The values for the two attention heads are negatives of each other for every word except the fifth word.
For our critical fifth word, the second attention head outputs the negative of the current value for the seventh and eighth embedding floats, zeroing them out.
The first attention head copies the seventh and eight embedding floats from the word "boy."
We could have just as easily copied different embedding values into the seventh and eighth positions and done some linear transformation too.

Feel free to play around with the weights and see what kinds of behaviors you can create.

## 3. Conclusion

We hope these examples have given you some additional intuition why self-attention seems to be so powerful.

* One strength is that rules embedded into the Query and Key weights can work based on the meaning of the words as encoded into the word embeddings, and these rules will work regardless of where the words appear.
* If we want the model to care about the absolute or relative position of words, the queries and keys can also utilize the positional embedding data.
* In addition to calculating attention scores for which input(s) in the sequence to pay attention to, the Value weights allow the attention mechanism to transform or embed portions of the input, making more interesting data manipulations possible.
* Multi-headed attention increases the number of rules one attention unit can perform without increasing the computation cost (when implemented with the default hidden size that inversely scales with the number of heads).
* Finally, because self-attention is used in ResNet fashion, the attention mechanisms can copy values, blend values, and even clear values in the residual stream.

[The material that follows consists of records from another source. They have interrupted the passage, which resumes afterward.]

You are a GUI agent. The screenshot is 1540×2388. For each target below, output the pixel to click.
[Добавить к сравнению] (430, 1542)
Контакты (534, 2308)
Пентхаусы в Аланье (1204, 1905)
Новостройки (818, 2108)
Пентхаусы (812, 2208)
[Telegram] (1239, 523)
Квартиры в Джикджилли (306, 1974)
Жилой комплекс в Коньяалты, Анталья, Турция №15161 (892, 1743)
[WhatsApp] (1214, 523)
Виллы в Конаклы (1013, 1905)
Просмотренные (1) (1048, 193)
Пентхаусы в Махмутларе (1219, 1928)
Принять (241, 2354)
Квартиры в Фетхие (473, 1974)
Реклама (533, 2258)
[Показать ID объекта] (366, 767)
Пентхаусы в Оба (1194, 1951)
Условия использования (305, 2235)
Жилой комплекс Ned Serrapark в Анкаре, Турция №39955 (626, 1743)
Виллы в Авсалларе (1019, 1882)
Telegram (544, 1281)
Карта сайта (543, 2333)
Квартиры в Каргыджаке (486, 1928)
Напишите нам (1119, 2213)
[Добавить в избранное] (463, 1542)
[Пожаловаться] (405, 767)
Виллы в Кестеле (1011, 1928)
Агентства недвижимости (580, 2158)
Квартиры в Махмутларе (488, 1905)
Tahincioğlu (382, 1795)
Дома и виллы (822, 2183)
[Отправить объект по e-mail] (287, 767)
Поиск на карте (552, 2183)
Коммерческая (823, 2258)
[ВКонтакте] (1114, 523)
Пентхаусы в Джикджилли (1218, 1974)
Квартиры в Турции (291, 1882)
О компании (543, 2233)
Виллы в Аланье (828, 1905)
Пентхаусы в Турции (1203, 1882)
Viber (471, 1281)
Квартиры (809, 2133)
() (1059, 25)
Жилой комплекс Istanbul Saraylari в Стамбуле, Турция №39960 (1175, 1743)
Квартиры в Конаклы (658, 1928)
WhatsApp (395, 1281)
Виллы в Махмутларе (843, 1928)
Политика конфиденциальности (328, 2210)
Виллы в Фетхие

While the examples provided here were hand-crafted with interpretable word embeddings that had orthogonal meanings, such as the first float indicating whether the word was a noun or not, this is not a completely far fetched scenario.
Large language models often use embedding spaces that are size 1024 or even 2048.
In such high dimensional vector spaces, many vectors will be orthogonal -- or very close to orthogonal.
It seems intuitive that during training the transformer should have little difficulty finding orthogonal reqpresentations for pattern matching, if that is desired.